En esa cotidiana aventura matinal ocupaban día tras día de sus largas vacaciones. Una mañana bastante nublada se internaron en el primer sendero. A pesar de la oscuridad ella usaba sus binoculares para indicar a su esposo una posible presa fotográfica. Él la ubicaba pausadamente para evitar perderla en fugaz vuelo. Luego continuaban la marcha serenos avanzando en su diario vagar. 

Había transcurrido media hora cuando escucharon un ruido ensordecedor. Un feroz trueno metálico que parecía que iba a arrollarlo todo. Aterrados por la cercanía de la estridencia corrieron desviándose del sendero como pudieron hasta estar a salvo en la cabaña donde se abrazaron consternados. Entonces sintieron el estruendo, el fragor, el rugido del tren descarrilando. También oyeron clamores indescifrables. Pasado un tiempo prudencial acudieron para ayudar. Dos vagones yacían tirados sobre el sendero. En su brutal marcha habían dejado una grieta enorme y profunda donde estaba la senda oscura. Fueron los primeros en llegar, revisaron todo el perímetro de la brecha que había horadado la máquina en su furioso recorrido. No encontraron a nadie. Se acercaron los bomberos de la villa.

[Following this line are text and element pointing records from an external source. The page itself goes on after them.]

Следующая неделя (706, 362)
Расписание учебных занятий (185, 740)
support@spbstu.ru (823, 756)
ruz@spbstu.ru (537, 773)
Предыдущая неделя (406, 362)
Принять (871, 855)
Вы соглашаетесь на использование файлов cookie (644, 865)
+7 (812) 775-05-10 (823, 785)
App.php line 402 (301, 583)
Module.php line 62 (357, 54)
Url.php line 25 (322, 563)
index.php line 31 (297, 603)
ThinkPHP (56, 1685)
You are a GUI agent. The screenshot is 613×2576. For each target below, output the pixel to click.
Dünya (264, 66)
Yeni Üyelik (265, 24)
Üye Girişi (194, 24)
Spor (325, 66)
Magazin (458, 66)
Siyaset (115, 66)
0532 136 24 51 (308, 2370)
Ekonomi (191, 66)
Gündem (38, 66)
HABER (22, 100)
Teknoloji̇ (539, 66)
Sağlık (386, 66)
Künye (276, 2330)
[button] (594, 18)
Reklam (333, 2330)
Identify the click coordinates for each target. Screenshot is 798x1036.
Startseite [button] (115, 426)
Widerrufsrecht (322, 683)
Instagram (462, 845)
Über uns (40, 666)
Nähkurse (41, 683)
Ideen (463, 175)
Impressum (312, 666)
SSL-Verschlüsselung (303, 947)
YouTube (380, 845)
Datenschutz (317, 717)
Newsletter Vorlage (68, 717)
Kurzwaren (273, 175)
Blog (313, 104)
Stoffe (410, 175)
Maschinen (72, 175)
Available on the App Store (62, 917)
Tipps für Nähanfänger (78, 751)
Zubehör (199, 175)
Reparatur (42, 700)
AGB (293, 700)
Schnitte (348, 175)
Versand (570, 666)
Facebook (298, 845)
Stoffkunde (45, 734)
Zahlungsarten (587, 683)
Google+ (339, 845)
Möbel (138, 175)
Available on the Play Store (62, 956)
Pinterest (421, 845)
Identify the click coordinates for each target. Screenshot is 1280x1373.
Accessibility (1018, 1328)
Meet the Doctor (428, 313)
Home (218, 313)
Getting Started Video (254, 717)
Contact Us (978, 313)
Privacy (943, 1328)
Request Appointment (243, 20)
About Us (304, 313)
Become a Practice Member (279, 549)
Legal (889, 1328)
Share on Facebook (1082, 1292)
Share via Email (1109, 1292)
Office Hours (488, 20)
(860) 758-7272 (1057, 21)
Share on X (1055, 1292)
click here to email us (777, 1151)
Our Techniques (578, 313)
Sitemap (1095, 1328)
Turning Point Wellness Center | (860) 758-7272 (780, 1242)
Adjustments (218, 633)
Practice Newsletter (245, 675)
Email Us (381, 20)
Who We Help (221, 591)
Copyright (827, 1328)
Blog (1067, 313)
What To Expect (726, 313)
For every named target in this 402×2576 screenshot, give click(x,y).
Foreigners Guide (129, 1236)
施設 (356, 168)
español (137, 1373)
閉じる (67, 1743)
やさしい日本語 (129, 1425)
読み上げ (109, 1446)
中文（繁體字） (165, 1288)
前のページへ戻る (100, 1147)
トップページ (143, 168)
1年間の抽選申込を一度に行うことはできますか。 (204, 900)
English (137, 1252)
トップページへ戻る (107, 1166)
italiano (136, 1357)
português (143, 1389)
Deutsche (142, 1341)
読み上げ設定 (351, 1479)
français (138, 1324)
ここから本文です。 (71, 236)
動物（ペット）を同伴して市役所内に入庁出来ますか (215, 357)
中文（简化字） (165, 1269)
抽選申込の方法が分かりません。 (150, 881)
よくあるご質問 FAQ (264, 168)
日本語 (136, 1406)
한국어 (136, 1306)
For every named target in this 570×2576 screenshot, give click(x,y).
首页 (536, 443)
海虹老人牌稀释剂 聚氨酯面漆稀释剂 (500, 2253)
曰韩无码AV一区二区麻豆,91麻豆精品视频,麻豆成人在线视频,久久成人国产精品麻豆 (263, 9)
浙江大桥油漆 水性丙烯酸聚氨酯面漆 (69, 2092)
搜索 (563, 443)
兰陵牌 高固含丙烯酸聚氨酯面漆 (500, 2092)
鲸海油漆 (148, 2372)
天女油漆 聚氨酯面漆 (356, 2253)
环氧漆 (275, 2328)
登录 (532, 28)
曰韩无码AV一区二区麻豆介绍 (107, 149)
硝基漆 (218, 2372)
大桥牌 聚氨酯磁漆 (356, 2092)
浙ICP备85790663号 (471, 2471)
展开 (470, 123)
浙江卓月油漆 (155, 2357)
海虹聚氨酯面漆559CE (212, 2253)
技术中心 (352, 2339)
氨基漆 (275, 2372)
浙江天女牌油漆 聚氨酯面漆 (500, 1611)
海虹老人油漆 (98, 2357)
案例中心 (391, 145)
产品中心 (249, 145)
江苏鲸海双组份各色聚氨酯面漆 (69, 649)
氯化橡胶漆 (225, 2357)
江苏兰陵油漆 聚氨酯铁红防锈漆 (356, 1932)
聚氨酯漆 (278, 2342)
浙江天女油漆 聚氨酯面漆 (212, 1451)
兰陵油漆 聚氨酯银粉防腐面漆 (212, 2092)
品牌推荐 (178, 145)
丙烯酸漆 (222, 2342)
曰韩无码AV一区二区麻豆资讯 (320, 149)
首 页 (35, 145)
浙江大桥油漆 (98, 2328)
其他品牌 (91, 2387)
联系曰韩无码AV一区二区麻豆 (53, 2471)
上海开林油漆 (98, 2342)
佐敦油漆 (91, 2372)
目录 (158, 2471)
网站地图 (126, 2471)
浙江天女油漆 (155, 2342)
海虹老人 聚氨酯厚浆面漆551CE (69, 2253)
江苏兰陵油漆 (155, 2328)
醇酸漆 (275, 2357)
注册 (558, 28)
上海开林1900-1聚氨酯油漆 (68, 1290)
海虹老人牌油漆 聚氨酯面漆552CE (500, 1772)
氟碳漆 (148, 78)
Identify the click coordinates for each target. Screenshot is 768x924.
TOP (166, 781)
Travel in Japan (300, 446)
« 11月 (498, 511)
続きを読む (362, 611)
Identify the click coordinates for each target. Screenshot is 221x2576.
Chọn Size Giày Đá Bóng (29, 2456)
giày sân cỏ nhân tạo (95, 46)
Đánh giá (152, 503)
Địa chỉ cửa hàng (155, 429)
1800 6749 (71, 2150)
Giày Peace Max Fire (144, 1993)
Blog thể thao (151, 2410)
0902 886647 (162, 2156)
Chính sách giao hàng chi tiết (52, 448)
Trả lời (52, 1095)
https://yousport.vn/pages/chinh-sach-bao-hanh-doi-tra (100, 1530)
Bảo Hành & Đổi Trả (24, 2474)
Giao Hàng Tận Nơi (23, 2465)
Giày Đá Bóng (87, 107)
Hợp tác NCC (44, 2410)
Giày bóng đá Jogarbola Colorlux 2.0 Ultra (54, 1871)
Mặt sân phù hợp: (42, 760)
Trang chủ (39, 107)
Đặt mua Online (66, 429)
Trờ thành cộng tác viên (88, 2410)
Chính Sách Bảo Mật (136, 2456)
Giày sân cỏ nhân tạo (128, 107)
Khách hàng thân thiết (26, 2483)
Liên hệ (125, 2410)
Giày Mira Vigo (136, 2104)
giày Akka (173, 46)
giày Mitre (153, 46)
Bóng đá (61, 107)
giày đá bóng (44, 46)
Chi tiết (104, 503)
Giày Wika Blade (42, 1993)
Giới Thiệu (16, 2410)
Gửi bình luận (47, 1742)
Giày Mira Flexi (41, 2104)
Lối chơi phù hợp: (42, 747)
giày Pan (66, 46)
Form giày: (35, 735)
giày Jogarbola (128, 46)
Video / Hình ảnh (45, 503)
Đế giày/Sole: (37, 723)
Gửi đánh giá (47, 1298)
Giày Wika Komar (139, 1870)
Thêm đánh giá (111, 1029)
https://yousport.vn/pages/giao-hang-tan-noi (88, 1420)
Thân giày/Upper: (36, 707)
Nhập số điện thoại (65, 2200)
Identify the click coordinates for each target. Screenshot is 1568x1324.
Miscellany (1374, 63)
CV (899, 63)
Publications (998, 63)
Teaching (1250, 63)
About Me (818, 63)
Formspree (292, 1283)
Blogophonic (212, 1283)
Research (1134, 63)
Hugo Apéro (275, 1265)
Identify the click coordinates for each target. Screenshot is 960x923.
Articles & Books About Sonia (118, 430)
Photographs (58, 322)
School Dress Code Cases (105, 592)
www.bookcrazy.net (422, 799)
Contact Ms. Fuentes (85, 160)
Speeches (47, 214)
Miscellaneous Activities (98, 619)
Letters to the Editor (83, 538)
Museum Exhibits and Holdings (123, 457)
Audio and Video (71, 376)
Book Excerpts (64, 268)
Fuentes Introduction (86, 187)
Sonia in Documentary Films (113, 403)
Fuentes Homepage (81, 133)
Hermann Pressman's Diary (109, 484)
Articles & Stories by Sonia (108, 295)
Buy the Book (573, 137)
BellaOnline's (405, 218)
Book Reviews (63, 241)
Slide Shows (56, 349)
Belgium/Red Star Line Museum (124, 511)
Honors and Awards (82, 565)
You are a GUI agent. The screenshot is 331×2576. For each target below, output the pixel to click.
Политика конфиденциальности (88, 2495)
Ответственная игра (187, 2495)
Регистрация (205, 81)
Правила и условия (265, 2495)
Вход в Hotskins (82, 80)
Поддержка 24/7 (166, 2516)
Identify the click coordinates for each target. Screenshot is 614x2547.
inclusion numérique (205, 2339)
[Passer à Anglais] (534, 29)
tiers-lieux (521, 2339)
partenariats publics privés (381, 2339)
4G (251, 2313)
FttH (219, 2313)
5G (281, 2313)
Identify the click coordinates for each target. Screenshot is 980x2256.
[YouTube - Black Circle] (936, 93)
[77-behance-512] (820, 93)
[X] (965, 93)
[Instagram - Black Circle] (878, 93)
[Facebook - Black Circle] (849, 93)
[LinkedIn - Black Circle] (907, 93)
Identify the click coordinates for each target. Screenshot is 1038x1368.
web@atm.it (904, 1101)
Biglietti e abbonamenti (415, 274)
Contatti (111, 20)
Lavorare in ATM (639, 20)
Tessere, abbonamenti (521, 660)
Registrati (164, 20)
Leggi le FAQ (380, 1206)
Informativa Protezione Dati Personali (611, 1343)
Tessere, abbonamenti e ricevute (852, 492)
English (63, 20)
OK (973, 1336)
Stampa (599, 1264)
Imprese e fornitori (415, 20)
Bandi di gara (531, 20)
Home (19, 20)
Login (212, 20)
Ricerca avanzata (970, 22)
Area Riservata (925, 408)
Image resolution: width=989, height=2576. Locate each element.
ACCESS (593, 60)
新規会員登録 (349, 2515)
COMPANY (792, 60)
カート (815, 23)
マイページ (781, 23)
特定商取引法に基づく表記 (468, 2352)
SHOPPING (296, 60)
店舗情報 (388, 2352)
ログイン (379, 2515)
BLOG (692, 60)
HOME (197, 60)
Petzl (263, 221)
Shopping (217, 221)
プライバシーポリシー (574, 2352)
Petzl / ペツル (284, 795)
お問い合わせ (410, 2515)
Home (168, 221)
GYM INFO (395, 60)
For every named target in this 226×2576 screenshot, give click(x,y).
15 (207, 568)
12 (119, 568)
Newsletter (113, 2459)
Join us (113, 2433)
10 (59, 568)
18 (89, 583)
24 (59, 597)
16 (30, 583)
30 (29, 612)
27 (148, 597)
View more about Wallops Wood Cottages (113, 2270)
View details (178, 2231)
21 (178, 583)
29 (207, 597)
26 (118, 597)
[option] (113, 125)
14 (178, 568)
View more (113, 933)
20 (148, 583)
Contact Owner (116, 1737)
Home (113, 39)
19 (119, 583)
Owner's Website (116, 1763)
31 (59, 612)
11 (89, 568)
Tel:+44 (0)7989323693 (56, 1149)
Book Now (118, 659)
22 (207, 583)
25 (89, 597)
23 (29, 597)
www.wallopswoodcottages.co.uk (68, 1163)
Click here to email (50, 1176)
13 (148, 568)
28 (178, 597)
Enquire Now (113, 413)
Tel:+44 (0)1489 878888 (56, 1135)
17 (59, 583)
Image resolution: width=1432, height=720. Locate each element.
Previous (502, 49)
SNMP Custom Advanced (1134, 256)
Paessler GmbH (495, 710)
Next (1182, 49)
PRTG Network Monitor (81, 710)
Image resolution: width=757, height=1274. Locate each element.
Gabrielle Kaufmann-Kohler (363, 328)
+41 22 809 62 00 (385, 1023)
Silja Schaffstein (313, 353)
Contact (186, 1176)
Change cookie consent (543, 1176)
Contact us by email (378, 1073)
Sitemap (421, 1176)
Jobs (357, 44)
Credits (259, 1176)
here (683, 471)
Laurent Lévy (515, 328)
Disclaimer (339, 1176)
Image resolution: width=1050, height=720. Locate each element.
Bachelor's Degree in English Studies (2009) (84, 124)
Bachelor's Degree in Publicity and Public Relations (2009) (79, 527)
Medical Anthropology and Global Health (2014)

Tampoco hallaron víctimas. ¿Sería porque era un tren de carga?, ¿se habrían desintegrado los cuerpos de los maquinistas? ¿Habría algún cadáver? Nadie pudo resolver la incógnita del misterioso y brutal accidente. Montañas de canto rodado, piedras de distintos tamaños y hierros retorcidos de la carga estaban esparcidos por doquier. No había quedado nada del sendero, ni álamos, ni eucaliptos. Los aromos estaban arrasados. Solo permanecían en pie los esqueletos de algunos pinos y unos pocos sauces más lejos. El silencio luego de la explosión ferroviaria era sepulcral. ¿Habrían huido todos los pájaros?, se preguntaron. 

Esa noche durmieron abrazados en la cabaña y de vez en cuando les parecía escuchar los gritos errantes de los teros, el quejoso relincho de los caballos, el ladrido quimérico del perro junto a su cachorro y hasta el sollozo final del espantapájaros.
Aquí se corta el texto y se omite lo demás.